▶ _EXERCISE OBJECTIVE_
Update the records beginning at the line that contains "I will coord(621,341)." and stopping after the line that contains "will [1002, 315].", replacing "title text" with "heading text" and leaving all else unchanged.

Entries for locating text and elements:
━━━━━━━━━━━━━━━━━━━━

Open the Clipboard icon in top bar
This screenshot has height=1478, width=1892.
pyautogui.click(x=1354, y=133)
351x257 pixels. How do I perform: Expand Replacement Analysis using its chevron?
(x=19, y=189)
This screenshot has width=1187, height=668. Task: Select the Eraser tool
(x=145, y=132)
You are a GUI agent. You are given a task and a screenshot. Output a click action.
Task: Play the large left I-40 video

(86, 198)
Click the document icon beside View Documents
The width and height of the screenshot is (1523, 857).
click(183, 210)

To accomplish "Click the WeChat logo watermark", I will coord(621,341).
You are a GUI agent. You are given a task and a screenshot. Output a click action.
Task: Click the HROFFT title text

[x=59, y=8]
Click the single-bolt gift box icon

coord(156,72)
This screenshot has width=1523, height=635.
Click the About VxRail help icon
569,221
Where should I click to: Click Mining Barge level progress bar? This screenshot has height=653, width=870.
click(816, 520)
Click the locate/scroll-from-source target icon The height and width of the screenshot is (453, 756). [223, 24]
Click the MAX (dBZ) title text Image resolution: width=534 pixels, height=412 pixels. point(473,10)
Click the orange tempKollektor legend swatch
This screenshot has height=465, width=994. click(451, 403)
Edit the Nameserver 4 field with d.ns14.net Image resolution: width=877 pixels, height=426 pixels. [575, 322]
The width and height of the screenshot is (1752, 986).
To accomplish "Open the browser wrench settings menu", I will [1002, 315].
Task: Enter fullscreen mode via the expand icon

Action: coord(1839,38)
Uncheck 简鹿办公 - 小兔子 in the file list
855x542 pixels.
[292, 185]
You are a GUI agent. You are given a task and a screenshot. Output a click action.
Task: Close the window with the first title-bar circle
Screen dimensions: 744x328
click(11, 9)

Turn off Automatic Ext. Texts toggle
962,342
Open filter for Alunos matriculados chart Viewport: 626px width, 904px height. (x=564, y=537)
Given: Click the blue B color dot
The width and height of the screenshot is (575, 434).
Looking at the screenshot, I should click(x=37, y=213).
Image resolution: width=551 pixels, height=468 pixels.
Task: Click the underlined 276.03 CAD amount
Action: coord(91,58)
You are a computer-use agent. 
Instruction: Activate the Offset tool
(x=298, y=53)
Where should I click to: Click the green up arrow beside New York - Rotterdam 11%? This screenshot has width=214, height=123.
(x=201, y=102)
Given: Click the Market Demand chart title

━━━━━━━━━━━━━━━━━━━━

▶ _SOLUTION BELOW_
To accomplish "Click the WeChat logo watermark", I will coord(621,341).
You are a GUI agent. You are given a task and a screenshot. Output a click action.
Task: Click the HROFFT heading text

[x=59, y=8]
Click the single-bolt gift box icon

coord(156,72)
This screenshot has width=1523, height=635.
Click the About VxRail help icon
569,221
Where should I click to: Click Mining Barge level progress bar? This screenshot has height=653, width=870.
click(816, 520)
Click the locate/scroll-from-source target icon The height and width of the screenshot is (453, 756). [223, 24]
Click the MAX (dBZ) heading text Image resolution: width=534 pixels, height=412 pixels. point(473,10)
Click the orange tempKollektor legend swatch
This screenshot has height=465, width=994. click(451, 403)
Edit the Nameserver 4 field with d.ns14.net Image resolution: width=877 pixels, height=426 pixels. [575, 322]
The width and height of the screenshot is (1752, 986).
To accomplish "Open the browser wrench settings menu", I will [1002, 315].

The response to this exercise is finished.